Juiz de Fora, 26 de maio de 2019
Cara “Jifora”,
Já faz tanto tempo que vivemos juntas que ele quase se iguala aos anos em que vivi na minha Três Rios de nascimento, sua vizinha. Envelhecemos juntas, dia a dia. Você viu, antes mesmo que eu, o primeiro fio branco brotar entre os meus castanhos, depois de vê-los completamente negros e em um sem-fim de tonalidades ruivas malsucedidas, bem como sob o efeito das mais variadas manobras de tesoura, da navalha e até da máquina de raspar. Também vejo seus prédios históricos sumindo do horizonte urbano, uns buracos aqui e acolá, o sinal do tempo em suas tantas faces. Não estamos ficando mais jovens, e nem sempre temos o melhor cuidado possível. Mas seguimos juntas. Nosso passo é tão sincronicamente acertado que não é raro que fiquemos invisíveis uma à outra. Até que você, voluntariosa e cansada de ser negligenciada, me aparece com um por-do-sol em mil tons de rosa, azul e alaranjado, só para que eu não me esqueça de alguns dos seus pequenos deslumbres cotidianos. E mais uma vez você me arrebata. Paro onde estiver, por uns microssegundos, e te contemplo antes de continuar meu passo sempre apressado.

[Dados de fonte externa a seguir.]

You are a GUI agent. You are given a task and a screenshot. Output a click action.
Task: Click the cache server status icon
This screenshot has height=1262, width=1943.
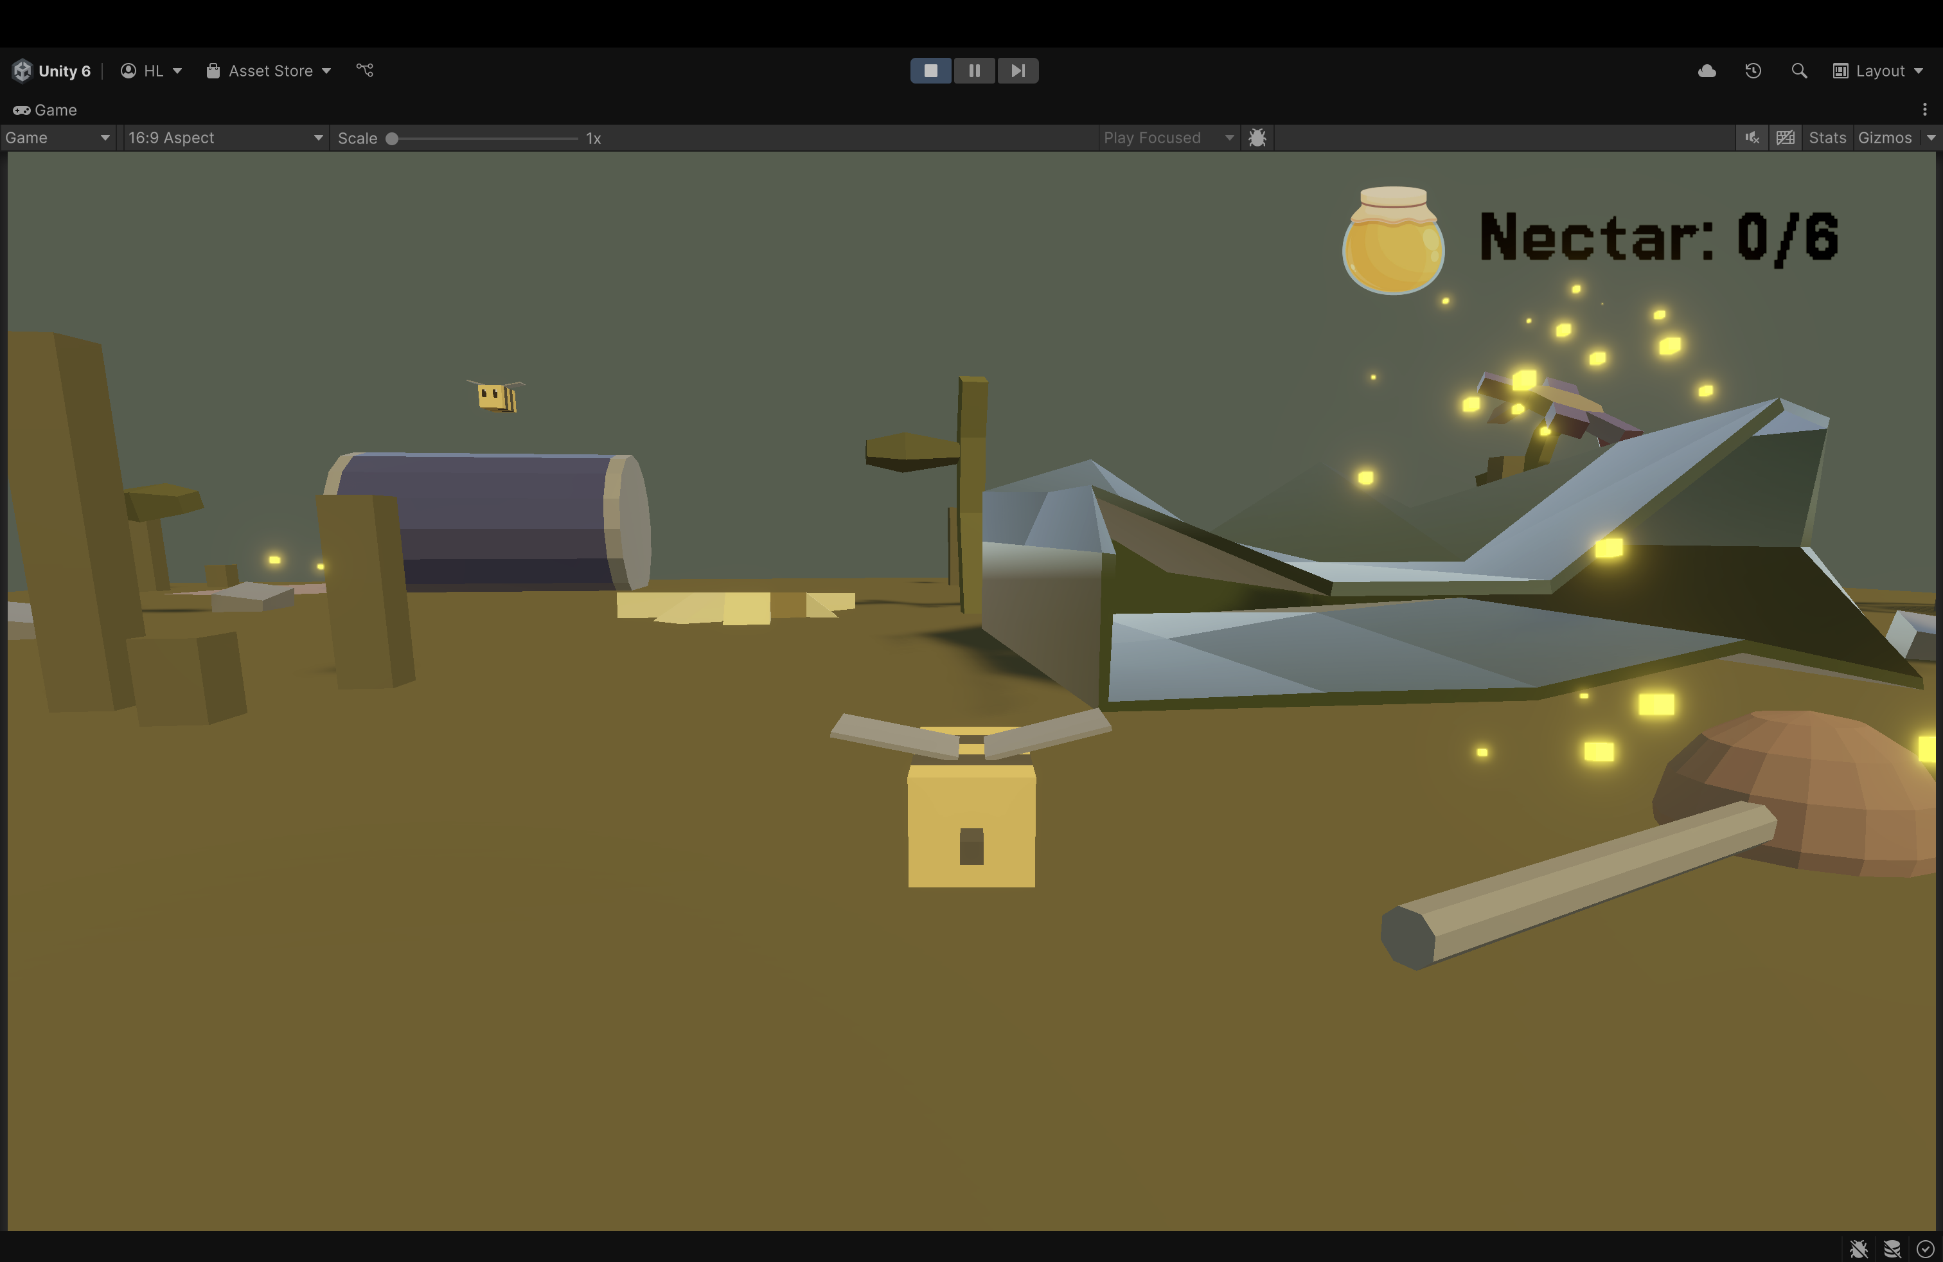(1892, 1249)
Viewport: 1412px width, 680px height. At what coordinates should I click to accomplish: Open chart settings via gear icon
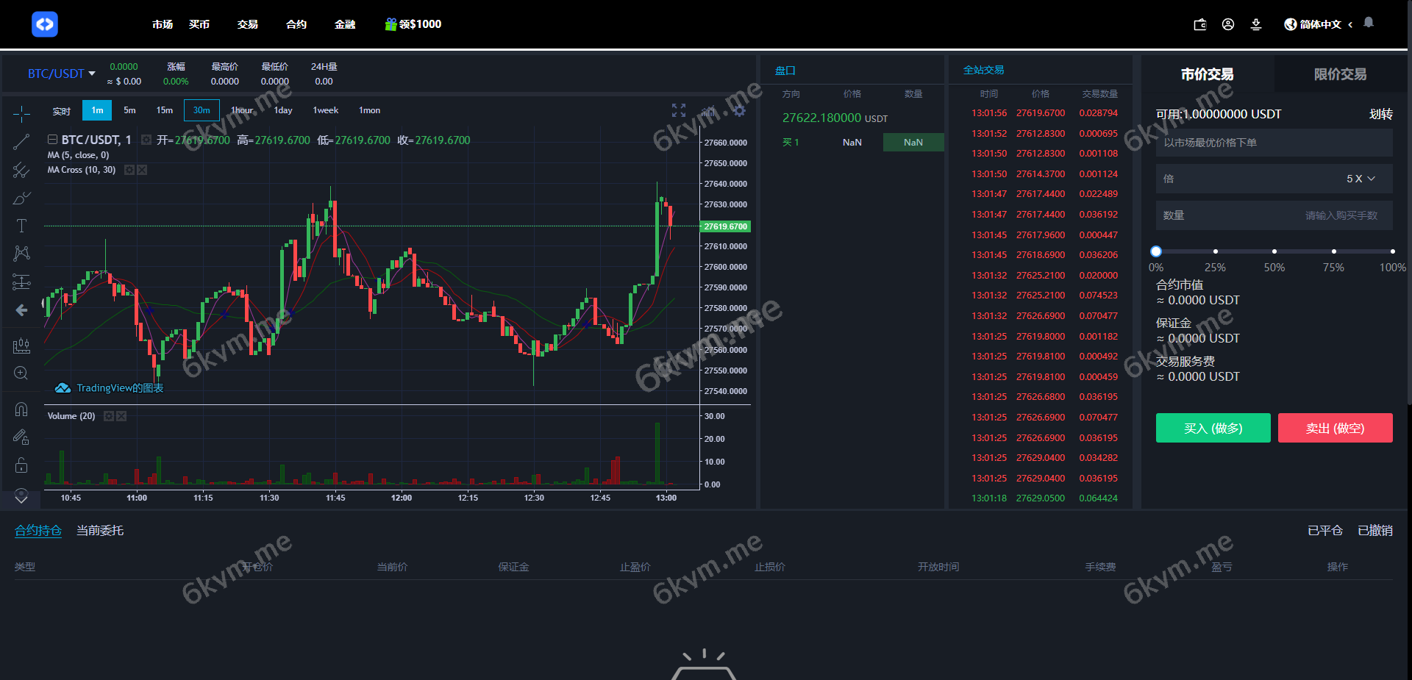tap(740, 110)
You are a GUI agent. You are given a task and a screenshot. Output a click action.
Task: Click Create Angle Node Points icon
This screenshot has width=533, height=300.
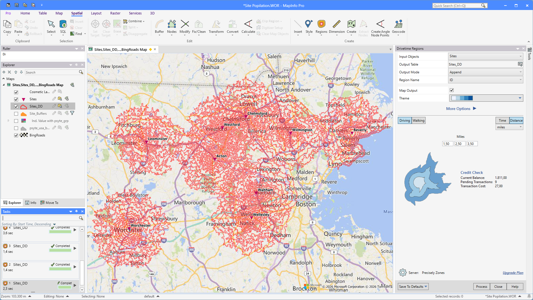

Também muitas vezes me senti invisível aos seus olhos. Em toda derrota, cada decepção, cada vez em que andei por várias das suas ruas aos prantos, simplesmente porque certas dores transbordam tanto que pouco importa desaguar em público o que é privado. Mas invariavelmente encontrei em você meu acalanto, um novo caminho, outra resposta, uma perspectiva, a infalível acolhida. Já disse antes, e digo de novo: você não é a cidade dos meus sonhos. Porque em sonhos somos sempre nossa melhor versão, a mais bonita, a mais segura, a mais capaz, a que tem tempo, dinheiro e ânimo para tudo. Na cidade imaginada, tudo é perfeito, e por isso mesmo intangível. Basta acordarmos para que acabe.
Não, Juiz de Fora, você não é a cidade dos meus sonhos. É a cidade da minha vida. É a cidade do real, do palpável. É onde, em cada esquina, há a chance de eu esbarrar em alguém de que gosto muito e ter meu dia transformado. É o lugar em que me tornei adulta, profissional, e entendo um pouco mais sobre o que é ser mulher, pelas minhas vivências e tantas outras diferentes das minhas, pelas quais jamais poderei falar, mas cada dia mais tenho estado atenta a ouvir. Foi também com você que entendi que há uma pluralidade imensa nas maneiras de existir, e que todas são legítimas e devem ser respeitadas inexoravelmente. Porém, também aqui descobri que sempre vai haver quem queira aniquilar tudo que não é um espelho de si. Obrigada por ter me dado tantos espaços para resistir contra isso. Contra esses. Nas suas ruas, suas salas de aula, seus mais variados ambientes, encontrei meus pares. De luta, de trabalho, de vida. De amor. Já devo ter morado em uns seis endereços diferentes desde que cheguei aqui com uma malinha e um comprovante de inscrição Faculdade de Comunicação da UFJF. Mas você, de um jeitinho ou de outro, sempre fez que meu caminho se cruzasse com pessoas que se tornaram e se tornam minha casa. E não há nada mais reconfortante do que sentir-se em casa. Que os sonhos fiquem na cama.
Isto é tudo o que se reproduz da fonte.